Detailed steps to reproduce

  1. install tensor flow according to instruction--- https://github.com/williamFalcon/tensorflow-gpu-install-ubuntu-16.04
  2. install Detectron accroding to instruction: https://github.com/facebookresearch/Detectron/blob/master/INSTALL.md For caffe2: https://caffe2.ai/docs/getting-started.html?platform=ubuntu&configuration=prebuilt   #conda install -c caffe2 caffe2-cuda9.0-cudnn7

    python -c 'from caffe2.python import core' 2>/dev/null && echo "Success" || echo "Failure" output: success

    python2 -c 'from caffe2.python import workspace; print(workspace.NumCudaDevices())' output: 1

    For COCOAPI: do exactly according to insturctions.

    For: Detectron : do exactly according to insturctions. failed: python $DETECTRON/detectron/tests/test_spatial_narrow_as_op.py

The command that you ran python $DETECTRON/detectron/tests/test_spatial_narrow_as_op.py

System information

include "driver_types.h"

jiangguoding commented 5 years ago

I reinstall the Detectron for 3 times according to the instruction.
Still can not solve the problem. take me much time indeed.

I try install pytorch/caffe2 from source build. it still crash. sad...

jiangguoding commented 5 years ago

I am sure GPU works OK. I train model using tensor flow with GPU (GTX 1080).

glc12125 commented 5 years ago

I got the same issue.

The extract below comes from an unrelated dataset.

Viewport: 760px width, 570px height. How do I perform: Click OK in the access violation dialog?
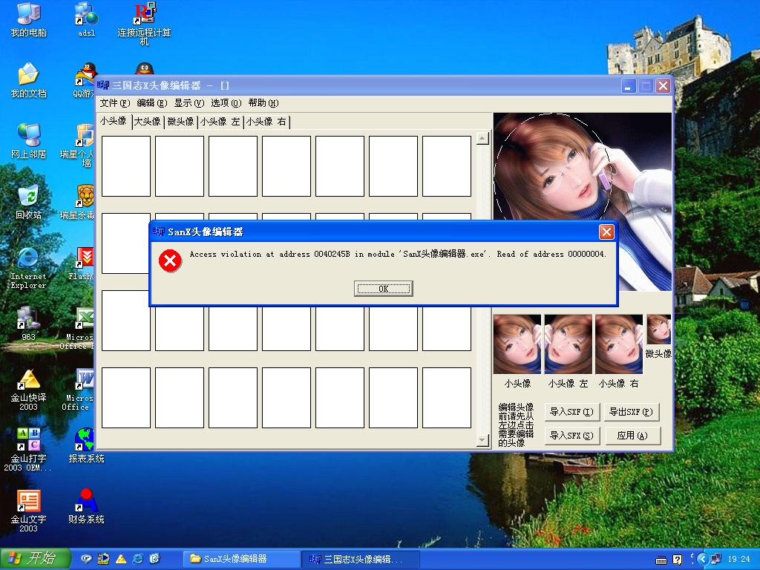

If I ignore this test to try the following:

python2 tools/infer_simple.py \ --cfg configs/12_2017_baselines/e2e_mask_rcnn_R-101-FPN_2x.yaml \ --output-dir /tmp/detectron-visualizations \ --image-ext jpg \ --wts https://s3-us-west-2.amazonaws.com/detectron/35861858/12_2017_baselines/e2e_mask_rcnn_R-101-FPN_2x.yaml.02_32_51.SgT4y1cO/output/train/coco_2014_train:coco_2014_valminusminival/generalized_rcnn/model_final.pkl \ demo

it detects no masks at all. Note that I did not build caffe2 from source but used the prebuilt binaries in Ubuntu 16.

wiwengweng commented 5 years ago

I got this issue too. But docker version runs well and the test output is 'ok'. You can try too.

also I found something that you should use python 2 instead of python 3.

I will try some other way to find out more info.

I see there're some tests in the tests folder, then run the python test_zero_even_op.py test also get this error. So I try make ops and found that protobuf header is older. So, I think I shoud install caffe2 from source and use corresponding protobuf version.

updated on 3/9: build from source will solve this. Both tests and demo script will work fine then. I hope this helps.

root@bogon:~/Detectron/detectron/tests# python test_spatial_narrow_as_op.py 
E0831 15:43:12.620936 14113 init_intrinsics_check.cc:43] CPU feature avx is present on your machine, but the Caffe2 binary is not compiled with it. It means you may not get the full speed of your CPU.
E0831 15:43:12.620975 14113 init_intrinsics_check.cc:43] CPU feature avx2 is present on your machine, but the Caffe2 binary is not compiled with it. It means you may not get the full speed of your CPU.
E0831 15:43:12.620982 14113 init_intrinsics_check.cc:43] CPU feature fma is present on your machine, but the Caffe2 binary is not compiled with it. It means you may not get the full speed of your CPU.
Found Detectron ops lib: /root/pytorch/build/lib/libcaffe2_detectron_ops_gpu.so
...
----------------------------------------------------------------------
Ran 3 tests in 2.396s

OK
rakidedigama commented 5 years ago

@glc12125 were you able to solve this. I am facing the exact same problem. Did you try building from source?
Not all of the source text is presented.